Every year for the past 50 some years, November 18th has marked my day - the day the world changed for my parents and most especially for me. It's my birthday. But for the past 5 years, it's kinda just been like any other day. The last birthday I celebrated with those who gave me life was my 47th. That seems like a century ago.
I have tried really hard to put some distance between my emotions and not letting the day go by without being thankful for all the blessings I have in my life. My family - my boys. They spoil me. I couldn't have made it through these years without them. My friends - those sweet people who get me. I love them for that. But, mostly my faith. Faith has brought me to where I am today. Faith is what gave me strength and peace during the final days of my parents lives. Faith is what has brought me to who I am today.

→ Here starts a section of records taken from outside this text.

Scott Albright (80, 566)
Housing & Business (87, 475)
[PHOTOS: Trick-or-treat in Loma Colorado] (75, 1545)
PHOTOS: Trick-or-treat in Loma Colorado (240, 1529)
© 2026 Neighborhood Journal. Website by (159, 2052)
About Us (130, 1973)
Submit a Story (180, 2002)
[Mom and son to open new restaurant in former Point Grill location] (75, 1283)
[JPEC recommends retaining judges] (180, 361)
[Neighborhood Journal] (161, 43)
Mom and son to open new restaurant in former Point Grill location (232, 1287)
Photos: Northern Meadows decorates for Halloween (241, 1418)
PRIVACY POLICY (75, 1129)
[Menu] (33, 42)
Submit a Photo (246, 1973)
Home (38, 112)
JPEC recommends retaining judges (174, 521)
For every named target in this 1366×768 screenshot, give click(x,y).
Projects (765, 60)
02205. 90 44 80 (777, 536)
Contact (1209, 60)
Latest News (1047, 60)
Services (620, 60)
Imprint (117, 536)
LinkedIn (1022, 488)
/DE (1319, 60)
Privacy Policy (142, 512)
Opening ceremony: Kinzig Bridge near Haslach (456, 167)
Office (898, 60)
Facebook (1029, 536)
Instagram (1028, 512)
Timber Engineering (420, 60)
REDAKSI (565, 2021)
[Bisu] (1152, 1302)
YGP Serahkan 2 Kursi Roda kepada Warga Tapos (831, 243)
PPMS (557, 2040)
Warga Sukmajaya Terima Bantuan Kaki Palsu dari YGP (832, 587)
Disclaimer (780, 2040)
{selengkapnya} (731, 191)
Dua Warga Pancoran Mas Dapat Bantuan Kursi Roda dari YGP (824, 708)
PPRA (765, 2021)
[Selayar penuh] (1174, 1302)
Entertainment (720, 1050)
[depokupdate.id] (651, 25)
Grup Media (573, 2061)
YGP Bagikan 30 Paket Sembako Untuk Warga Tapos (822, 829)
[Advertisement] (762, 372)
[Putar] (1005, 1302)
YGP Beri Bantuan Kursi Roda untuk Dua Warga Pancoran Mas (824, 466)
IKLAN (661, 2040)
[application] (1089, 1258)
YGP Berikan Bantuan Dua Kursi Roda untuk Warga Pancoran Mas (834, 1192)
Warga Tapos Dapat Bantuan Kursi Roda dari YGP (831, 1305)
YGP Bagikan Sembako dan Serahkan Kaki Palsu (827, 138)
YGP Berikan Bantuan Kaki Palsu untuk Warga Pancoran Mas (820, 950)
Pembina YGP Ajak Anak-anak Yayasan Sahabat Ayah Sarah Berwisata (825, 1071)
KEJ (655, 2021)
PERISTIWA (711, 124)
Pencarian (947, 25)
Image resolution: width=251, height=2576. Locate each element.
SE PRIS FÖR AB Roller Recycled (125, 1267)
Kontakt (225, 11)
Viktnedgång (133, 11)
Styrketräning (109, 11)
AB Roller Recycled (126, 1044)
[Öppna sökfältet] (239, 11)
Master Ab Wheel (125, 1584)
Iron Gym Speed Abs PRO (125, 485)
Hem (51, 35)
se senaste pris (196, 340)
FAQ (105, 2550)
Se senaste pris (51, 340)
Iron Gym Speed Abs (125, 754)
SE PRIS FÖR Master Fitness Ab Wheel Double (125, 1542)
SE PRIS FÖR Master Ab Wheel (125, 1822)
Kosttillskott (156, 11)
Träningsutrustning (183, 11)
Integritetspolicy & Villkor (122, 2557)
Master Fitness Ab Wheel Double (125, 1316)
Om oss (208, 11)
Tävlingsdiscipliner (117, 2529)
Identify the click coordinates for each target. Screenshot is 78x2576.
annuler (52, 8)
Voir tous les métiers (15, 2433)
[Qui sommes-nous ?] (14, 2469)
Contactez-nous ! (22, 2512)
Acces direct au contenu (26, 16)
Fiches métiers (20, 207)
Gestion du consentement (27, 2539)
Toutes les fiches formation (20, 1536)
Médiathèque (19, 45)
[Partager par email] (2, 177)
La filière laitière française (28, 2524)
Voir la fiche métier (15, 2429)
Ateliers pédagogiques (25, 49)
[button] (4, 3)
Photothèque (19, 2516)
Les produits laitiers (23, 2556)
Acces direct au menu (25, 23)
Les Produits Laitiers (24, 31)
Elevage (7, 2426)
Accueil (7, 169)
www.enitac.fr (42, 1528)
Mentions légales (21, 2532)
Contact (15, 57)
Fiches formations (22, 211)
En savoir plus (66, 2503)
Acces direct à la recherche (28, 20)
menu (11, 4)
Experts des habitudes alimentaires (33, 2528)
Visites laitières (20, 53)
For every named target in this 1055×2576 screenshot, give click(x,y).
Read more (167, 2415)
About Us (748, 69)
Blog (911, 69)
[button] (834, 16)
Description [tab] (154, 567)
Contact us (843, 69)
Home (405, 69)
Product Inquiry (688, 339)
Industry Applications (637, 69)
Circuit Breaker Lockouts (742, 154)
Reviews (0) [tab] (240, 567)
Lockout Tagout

Many of you know, some don't. My Mother was a Nun, yes a real life Nun. With a habit, with Rosary beads. So it's no wonder that so much of my jewelry has a religious theme. Especially to Mary, the Blessed Mother, Ave Maria, the Milagros, to the Miraculous Medals. Really, it's a tribute to my Mom. The last words we spoke was the Hail Mary before she took her last breath. It's why I'm making jewelry. It took me about a year to go through my Mom's things after she passed away. But what I found astounded me. Mom never really spoke about her days in the convent, so when I opened her jewelry box and found many Rosary beads and medals, I was shocked. It made me realize what her faith meant to her. I just knew at that very moment what I needed to do . . . I was going to carry on a little of that faith through my jewelry. Some may be offended, but the way I look at it, we could all use a little love, peace and strength from the Blessed Mother.
So as I celebrate another birthday without them, I cling to my faith, their love for me, and the knowledge that they will always be with me.